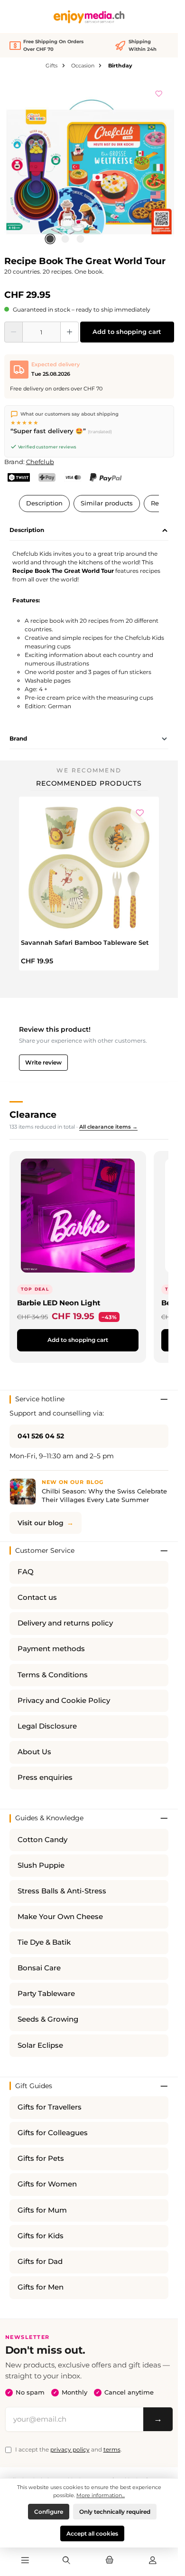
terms (111, 2449)
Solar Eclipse (40, 2045)
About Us (34, 1752)
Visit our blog (41, 1523)
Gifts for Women (47, 2184)
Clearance (32, 1114)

- - - -

## ASSIGNED TASK:
Restate the material above word for word, so that nothing changes except that the pictures are gone.

## TASK OUTPUT:
terms (111, 2449)
Solar Eclipse (40, 2045)
About Us (34, 1752)
Visit our blog (41, 1523)
Gifts for Women (47, 2184)
Clearance (32, 1114)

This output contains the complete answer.